Adjacent or near-adjacent spans of the same type (within a 2-character gap by default) are automatically merged into a single compound display item in the review sidebar. This reduces noise when, for example, a first name and surname are detected as separate spans.

Merged items show all underlying span IDs and can be split back into individual items by the user from the sidebar.

Data Subject Filtering

Entities matching the case's data_subject_name or data_subject_dob are automatically excluded from redaction suggestions. This includes:

Full name matches (case-insensitive)
Individual name parts (e.g., "John" or "Doe" from "John Doe")
DOB in common date formats (DD/MM/YYYY, YYYY-MM-DD, D Month YYYY, etc.)

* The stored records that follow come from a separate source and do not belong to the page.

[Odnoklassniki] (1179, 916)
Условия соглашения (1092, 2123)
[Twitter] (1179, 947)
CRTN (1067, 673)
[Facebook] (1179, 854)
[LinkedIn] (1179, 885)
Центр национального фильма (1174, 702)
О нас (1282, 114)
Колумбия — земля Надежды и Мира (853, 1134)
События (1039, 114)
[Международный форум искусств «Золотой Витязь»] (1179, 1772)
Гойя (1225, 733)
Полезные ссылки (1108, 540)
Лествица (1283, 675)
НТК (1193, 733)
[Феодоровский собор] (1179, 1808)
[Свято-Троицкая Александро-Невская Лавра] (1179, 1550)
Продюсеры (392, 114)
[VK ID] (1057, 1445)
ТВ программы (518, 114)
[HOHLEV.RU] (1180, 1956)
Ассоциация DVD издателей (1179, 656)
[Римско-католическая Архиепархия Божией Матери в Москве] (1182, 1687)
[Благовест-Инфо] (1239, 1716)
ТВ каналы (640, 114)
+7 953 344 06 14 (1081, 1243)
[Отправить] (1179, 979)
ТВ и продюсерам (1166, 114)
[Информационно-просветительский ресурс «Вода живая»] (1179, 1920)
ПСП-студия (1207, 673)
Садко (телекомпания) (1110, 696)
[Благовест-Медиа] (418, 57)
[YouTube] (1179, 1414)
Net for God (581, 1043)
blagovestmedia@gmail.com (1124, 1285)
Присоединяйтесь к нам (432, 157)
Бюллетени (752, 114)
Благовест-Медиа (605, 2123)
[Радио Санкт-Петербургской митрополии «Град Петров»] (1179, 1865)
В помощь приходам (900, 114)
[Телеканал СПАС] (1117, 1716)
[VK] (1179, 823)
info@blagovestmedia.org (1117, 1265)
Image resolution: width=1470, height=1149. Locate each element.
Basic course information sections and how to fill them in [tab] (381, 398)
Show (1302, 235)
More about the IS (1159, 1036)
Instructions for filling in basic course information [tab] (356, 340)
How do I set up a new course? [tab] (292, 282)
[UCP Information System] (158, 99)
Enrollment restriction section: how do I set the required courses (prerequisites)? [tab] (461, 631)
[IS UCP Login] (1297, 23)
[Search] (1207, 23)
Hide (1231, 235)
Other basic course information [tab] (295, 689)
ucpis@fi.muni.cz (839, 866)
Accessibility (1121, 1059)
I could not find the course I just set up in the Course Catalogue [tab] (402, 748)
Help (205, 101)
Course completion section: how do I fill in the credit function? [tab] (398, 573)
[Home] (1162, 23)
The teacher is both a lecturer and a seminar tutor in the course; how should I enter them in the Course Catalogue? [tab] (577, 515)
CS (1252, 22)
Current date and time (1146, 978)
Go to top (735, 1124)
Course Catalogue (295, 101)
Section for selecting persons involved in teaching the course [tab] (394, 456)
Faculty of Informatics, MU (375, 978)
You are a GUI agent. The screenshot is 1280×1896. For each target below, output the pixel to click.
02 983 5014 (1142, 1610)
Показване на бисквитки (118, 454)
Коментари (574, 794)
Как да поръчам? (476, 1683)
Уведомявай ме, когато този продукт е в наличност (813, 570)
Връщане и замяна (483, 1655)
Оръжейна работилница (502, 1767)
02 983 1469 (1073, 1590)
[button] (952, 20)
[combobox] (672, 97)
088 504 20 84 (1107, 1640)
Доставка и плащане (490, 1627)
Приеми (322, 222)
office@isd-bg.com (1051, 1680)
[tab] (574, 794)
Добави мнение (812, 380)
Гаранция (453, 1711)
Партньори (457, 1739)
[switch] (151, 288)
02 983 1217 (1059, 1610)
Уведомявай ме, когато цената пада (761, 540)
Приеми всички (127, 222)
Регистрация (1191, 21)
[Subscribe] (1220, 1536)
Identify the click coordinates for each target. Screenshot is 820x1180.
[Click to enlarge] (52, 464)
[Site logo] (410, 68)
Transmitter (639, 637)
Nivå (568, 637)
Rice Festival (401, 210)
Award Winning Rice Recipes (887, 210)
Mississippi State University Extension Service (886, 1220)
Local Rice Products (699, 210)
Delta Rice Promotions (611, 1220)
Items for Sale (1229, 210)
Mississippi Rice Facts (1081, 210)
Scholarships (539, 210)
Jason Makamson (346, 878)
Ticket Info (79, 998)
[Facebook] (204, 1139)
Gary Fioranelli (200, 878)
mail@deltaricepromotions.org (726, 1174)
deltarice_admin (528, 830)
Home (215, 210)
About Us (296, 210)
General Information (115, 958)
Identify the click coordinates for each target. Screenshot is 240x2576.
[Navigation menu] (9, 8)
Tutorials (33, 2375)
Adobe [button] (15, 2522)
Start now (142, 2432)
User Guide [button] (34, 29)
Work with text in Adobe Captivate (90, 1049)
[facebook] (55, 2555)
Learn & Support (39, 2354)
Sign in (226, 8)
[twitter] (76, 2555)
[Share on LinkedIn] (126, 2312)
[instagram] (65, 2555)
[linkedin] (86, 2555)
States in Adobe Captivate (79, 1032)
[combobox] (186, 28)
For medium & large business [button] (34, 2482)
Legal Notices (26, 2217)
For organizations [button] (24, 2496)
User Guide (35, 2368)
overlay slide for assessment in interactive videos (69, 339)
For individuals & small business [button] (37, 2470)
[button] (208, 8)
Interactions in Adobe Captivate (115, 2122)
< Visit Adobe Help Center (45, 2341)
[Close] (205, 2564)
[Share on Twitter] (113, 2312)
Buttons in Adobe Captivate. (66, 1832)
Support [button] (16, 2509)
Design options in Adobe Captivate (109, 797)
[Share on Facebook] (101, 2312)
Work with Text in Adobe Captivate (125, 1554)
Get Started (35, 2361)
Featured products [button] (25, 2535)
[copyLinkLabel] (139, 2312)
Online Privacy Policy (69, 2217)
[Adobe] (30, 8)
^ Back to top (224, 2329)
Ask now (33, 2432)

The data subject's own information should remain visible in the document. Users can still manually mark text as DS_INFORMATION, which propagates across all documents in the case via find_and_flag_matching_text_in_case().

Export Font

The export font controls the typeface used in the HTML body of every WeasyPrint-generated PDF. Fonts are defined as a curated list of web-safe choices on the DocumentExportSettings singleton model in cases/models.py.

How It Works

DocumentExportSettings.FontFamily is a TextChoices enum — the database stores the short key (e.g. arial) and the model exposes a font_family_css property that returns the full CSS font stack string (e.g. Arial, sans-serif).
_generate_pdf_from_document() in cases/services.py reads export_settings.font_family_css and injects it into the HTML <body style="font-family: ..."> tag before passing the HTML to WeasyPrint.
The DocumentExportSettingsSerializer includes font_family so it is readable and writable via the settings API endpoint.
The frontend DocumentExportSettingsCard renders a MUI Select dropdown populated with the same choices.

Adding a New Font

Add the choice to DocumentExportSettings.FontFamily in cases/models.py:
```
ROBOTO = "roboto", "Roboto"
```
Add the CSS stack to DocumentExportSettings._FONT_CSS:
```
"roboto": "Roboto, sans-serif",
```
Ensure the font is available on the server. WeasyPrint renders PDFs server-side, so the font must be installed on the host OS (e.g. via a system package). Web-safe fonts (Arial, Georgia, etc.) are already present on most Linux distributions. For custom fonts, install the font files and verify WeasyPrint can find them via fontconfig.

Generate and apply a migration:

python manage.py makemigrations cases
python manage.py migrate

Add a MenuItem to the Select in DocumentExportSettingsCard.js:
```
<MenuItem value="roboto">Roboto</MenuItem>
```
Update the Cypress test mockSettings and defaultSettings objects and add a test case if needed.